Student-athletes will then want to briefly explain why they’re interested in the program and what they can bring to the team. Keep in mind that your value doesn’t predominately have to relate to your athletic ability. College coaches want strong athletes who can help the team win, but they also want leaders who can motivate others and keep morale high. Emails should also provide key information, including GPA, club/high school team details, sport-specific stats and relevant measurables.

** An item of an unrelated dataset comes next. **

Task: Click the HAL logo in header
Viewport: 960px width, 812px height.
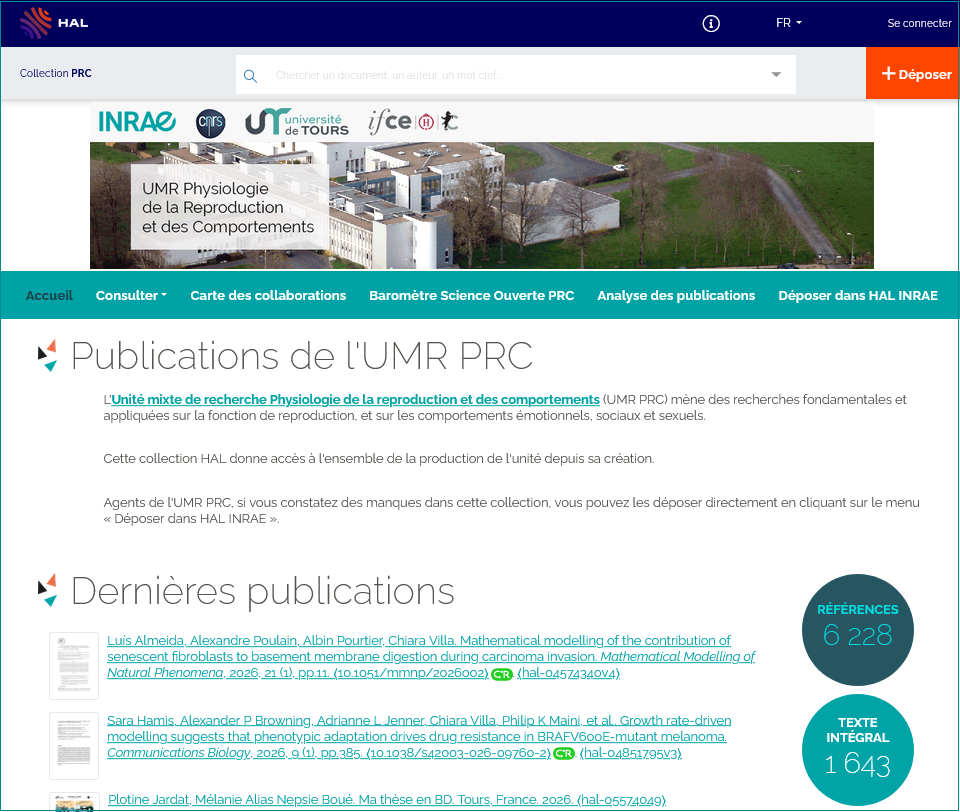Action: pyautogui.click(x=54, y=22)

If college coaches aren’t engaging with your emails, it might be time to try a different approach.  Not only have most D1 and D2 programs finalized their rosters for the 2020-21 season, but the NCAA’s recent promise of eligibility relief for spring sport athletes may have college coaches re-evaluating their roster availability. While athletic scholarships may no longer be available, programs may still have walk on availability.

To find out if a program has walk on availability, research the team’s coaching staff and identify the person who is in charge of walk on recruits. Focus on gathering information about the program’s walk on process and if this is a viable option.

Email Tips for the High School Class of 2021

While recruiting tournaments/showcases/camps, as well as official and unofficial visits remain on hold indefinitely, college coaches are more heavily relying on digital communication to reach out to 2021 recruits.

For recruits who aren’t already communicating with college coaches via email, now is the time to start. Begin with an introductory email to get on the coach’s radar. To make an email stand out in a coach’s inbox, student-athletes must include their most impressive stats in the subject line (i.e. 2021 OPP, 9’8″ APP, Premier VB Academy, video attached). It’s also important for recruits to include a link to their NCSA Recruiting Profile and highlight video to help coaches evaluate their fit for their program.

Athletes who have already begun building relationships with coaches should stay on top of these conversations by checking email daily and taking no longer than 24 hours to respond, as well as letting the coach know when they will follow up with a phone call to continue the recruiting conversation.

This time is a great opportunity to update existing highlight video and/or create additional videos. Also, keep in mind that coaches and recruits alike are experiencing the same setback at the moment, so recruits shouldn’t be afraid to ask about coaches’ approach to training during quarantine. This is a good way to demonstrate commitment to growth and resilience in the face of adversity.

Email Tips for the High School Class of 2022-2023

Despite recent changes to the college recruiting process as a result of the coronavirus, there is little immediate change for underclassmen when it comes to emailing college coaches. These student-athletes are still in the early stages of recruiting and should continue sending introductory emails to college coaches at their reach, target and safety schools.

The only adjustment that recruits will need to make is in the conclusion of the email, where they would typically let the coach know about their upcoming competition schedule. Instead student-athletes can share highlight video for the coach to watch and also emphasize their commitment to staying in shape and focusing on skill development while sporting events and practices are paused.